**EXERCISE INPUT**
----------------
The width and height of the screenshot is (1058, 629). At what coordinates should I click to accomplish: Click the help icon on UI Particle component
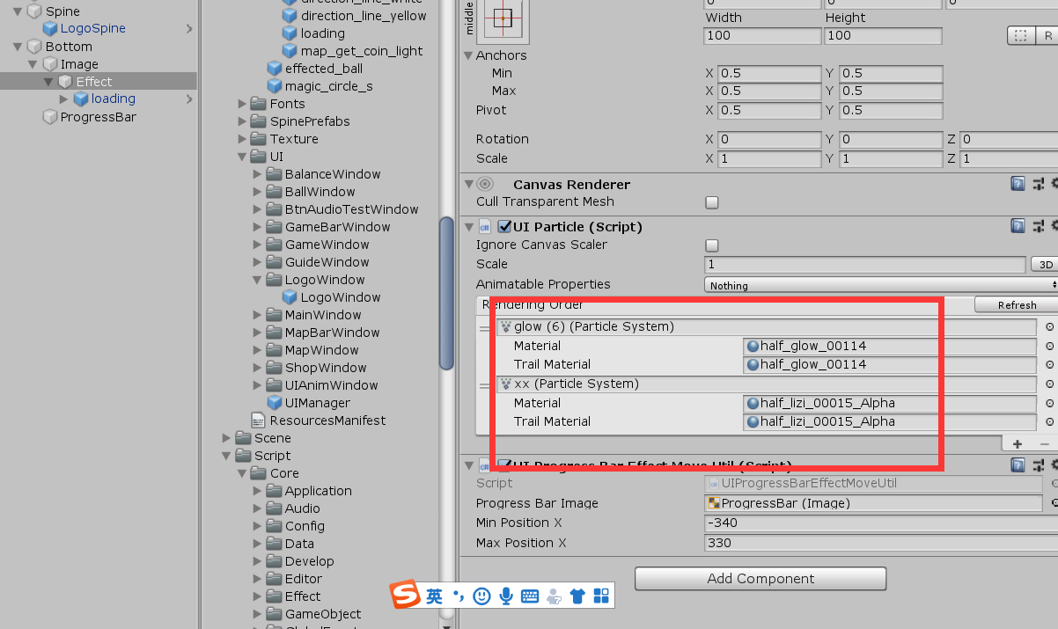(1018, 226)
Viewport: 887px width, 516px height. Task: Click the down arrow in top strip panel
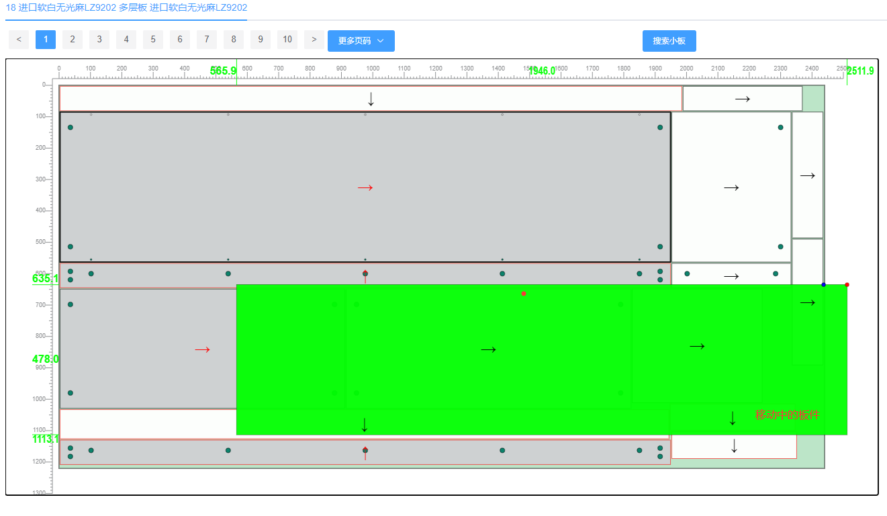(371, 99)
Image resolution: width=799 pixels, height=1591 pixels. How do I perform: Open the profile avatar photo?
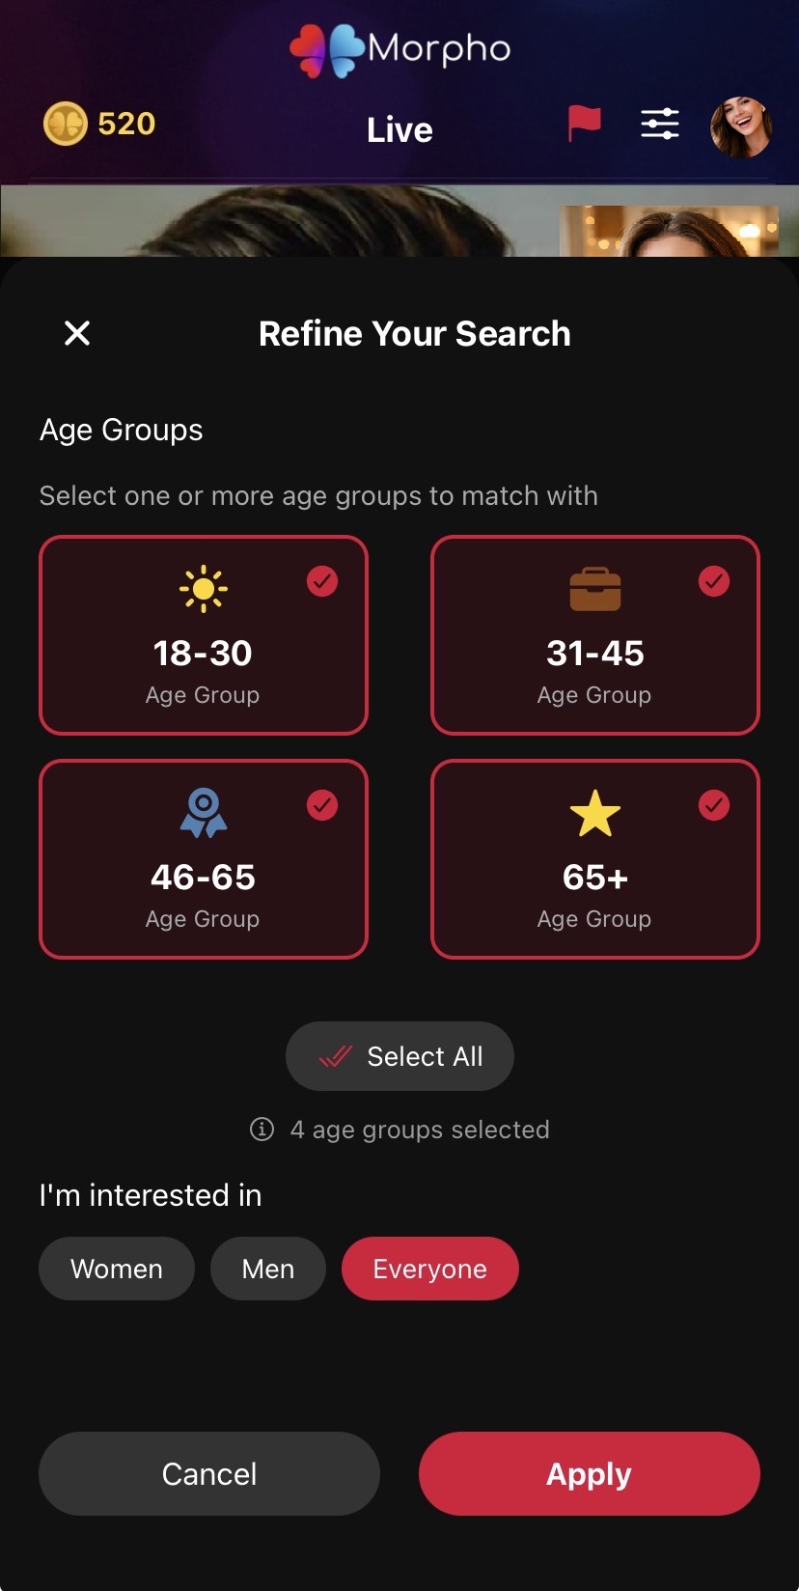741,126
----------------
**ACTION ITEM**
Take the line that contains "Viewport: 887px width, 516px" as the first and the last line of the records as the end, and please quote those lines exactly, pictures omitted.

**ANSWER SPACE**
Viewport: 887px width, 516px height. Task: Click the down arrow in top strip panel
(371, 99)
Image resolution: width=799 pixels, height=1591 pixels. How do I perform: Open the profile avatar photo?
741,126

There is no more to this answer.